WHAT YOU HAVE TO DO: Extract all lines that hold "This" from the records below.

RECORDED DATA:
*** Begin section ***

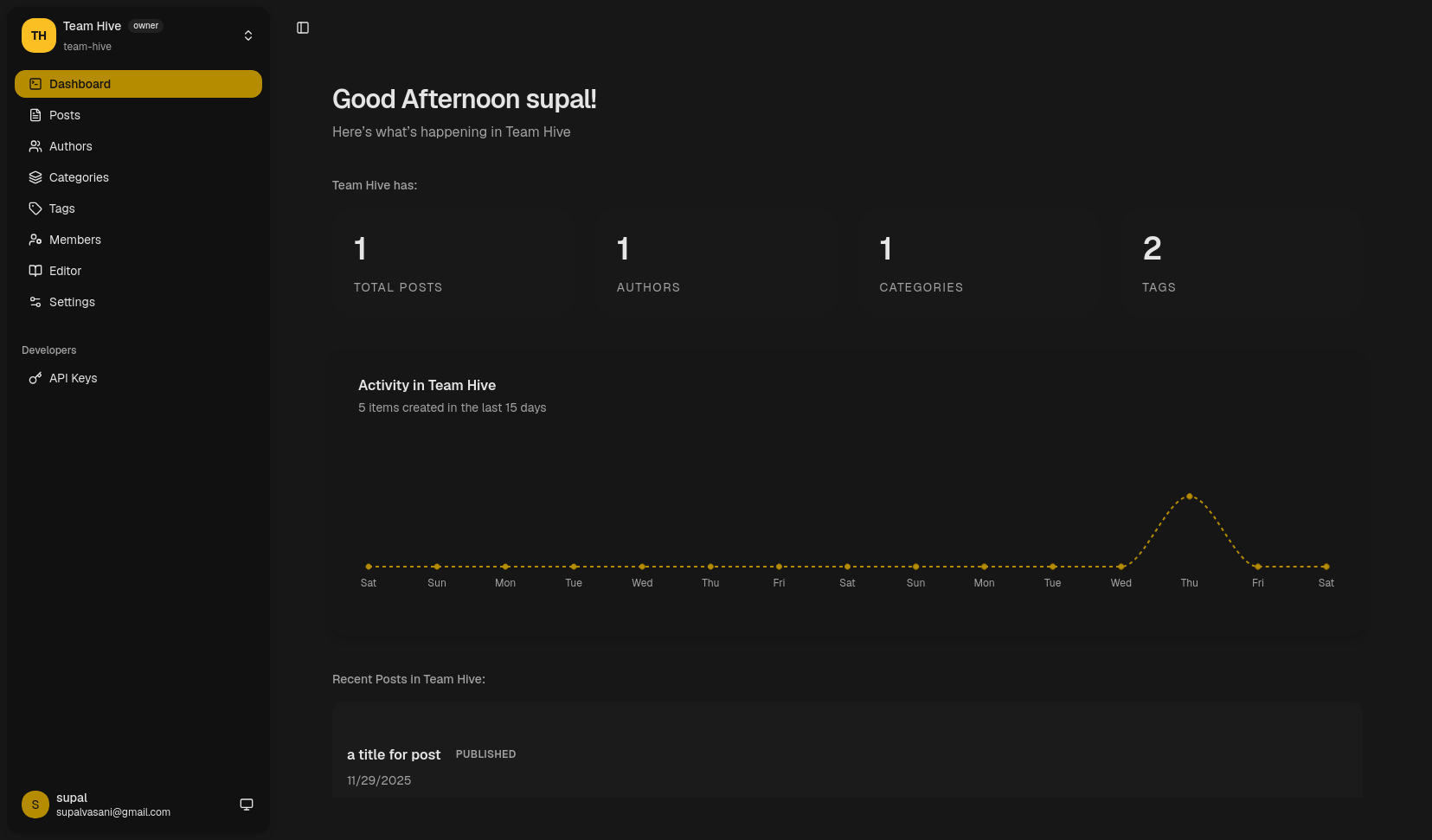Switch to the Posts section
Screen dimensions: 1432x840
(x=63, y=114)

*** End section ***
*** Begin section ***

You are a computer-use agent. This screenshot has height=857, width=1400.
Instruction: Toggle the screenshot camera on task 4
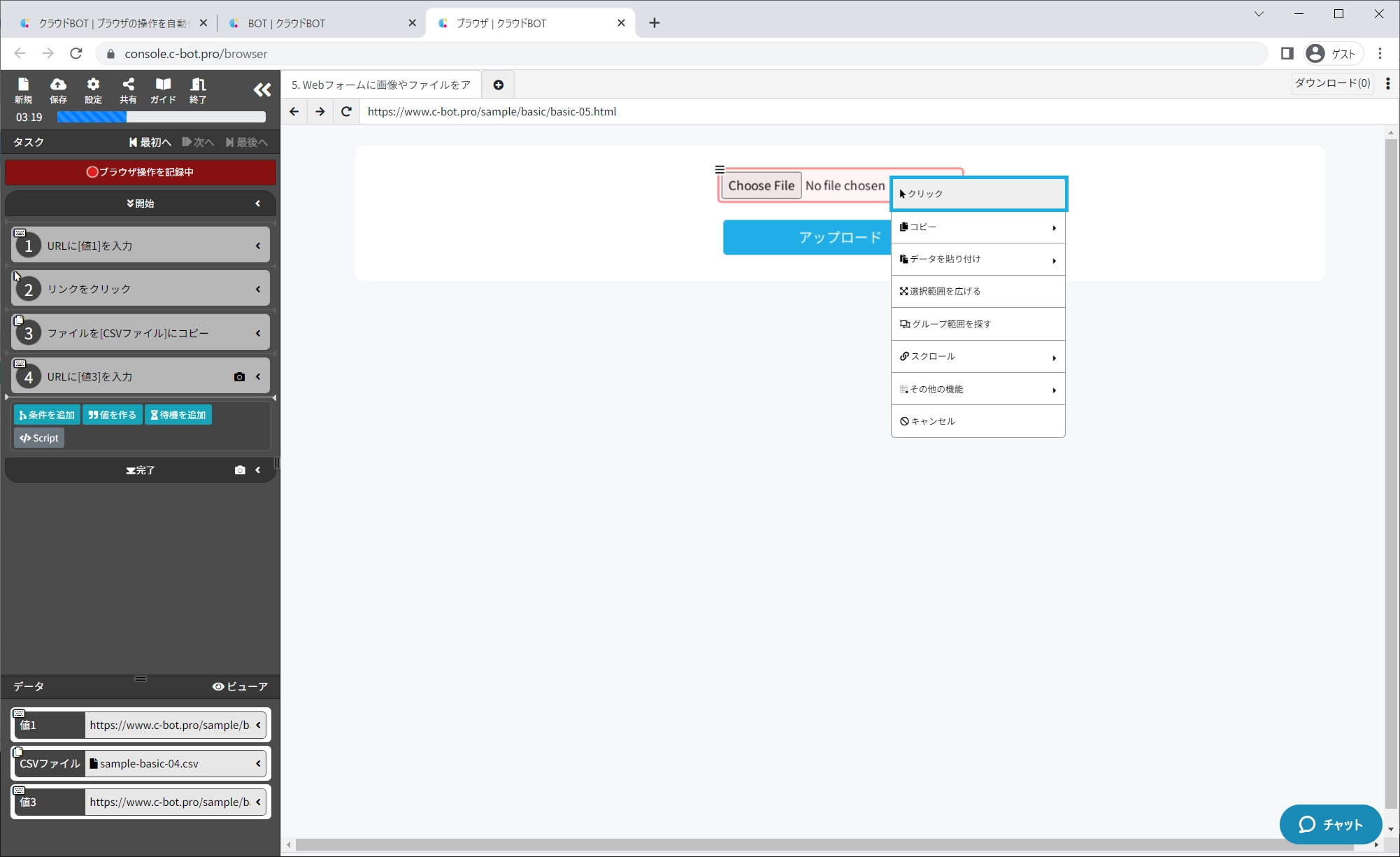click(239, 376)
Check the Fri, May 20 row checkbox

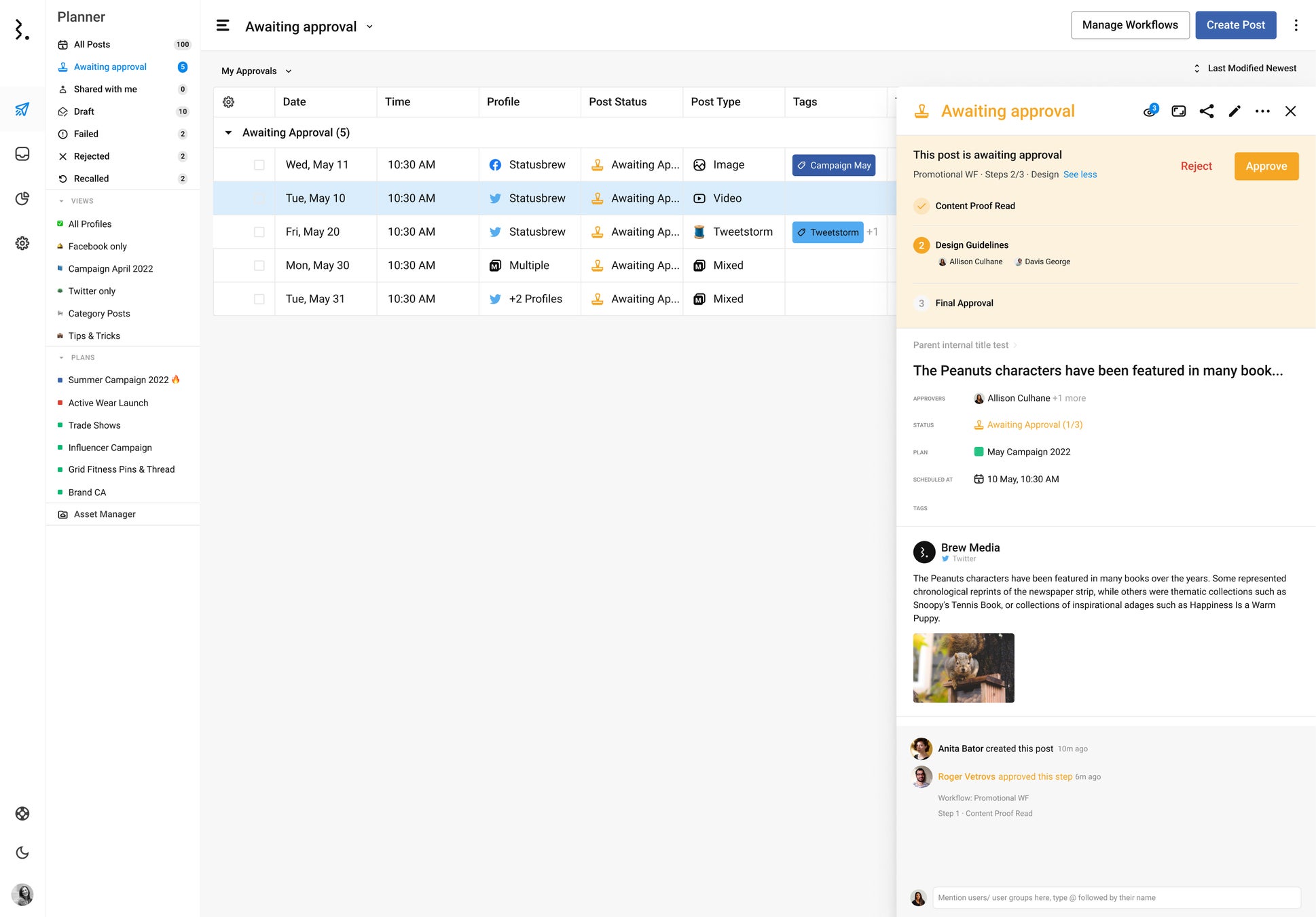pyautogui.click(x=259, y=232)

*** End section ***
*** Begin section ***

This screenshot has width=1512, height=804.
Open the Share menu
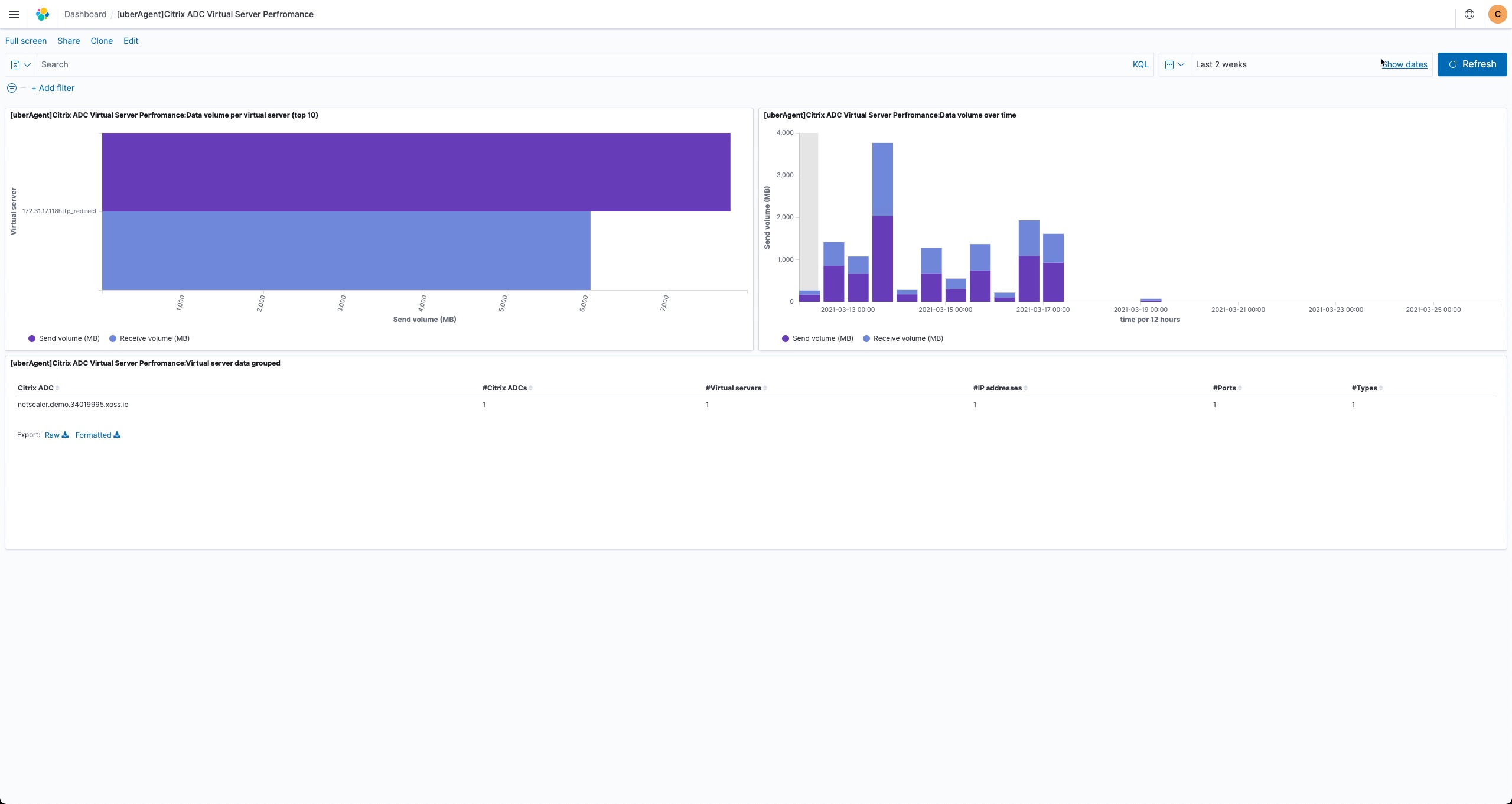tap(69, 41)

*** End section ***

RESPONSE:
You are a computer-use agent. This screenshot has height=857, width=1400.
This screenshot has width=1512, height=804.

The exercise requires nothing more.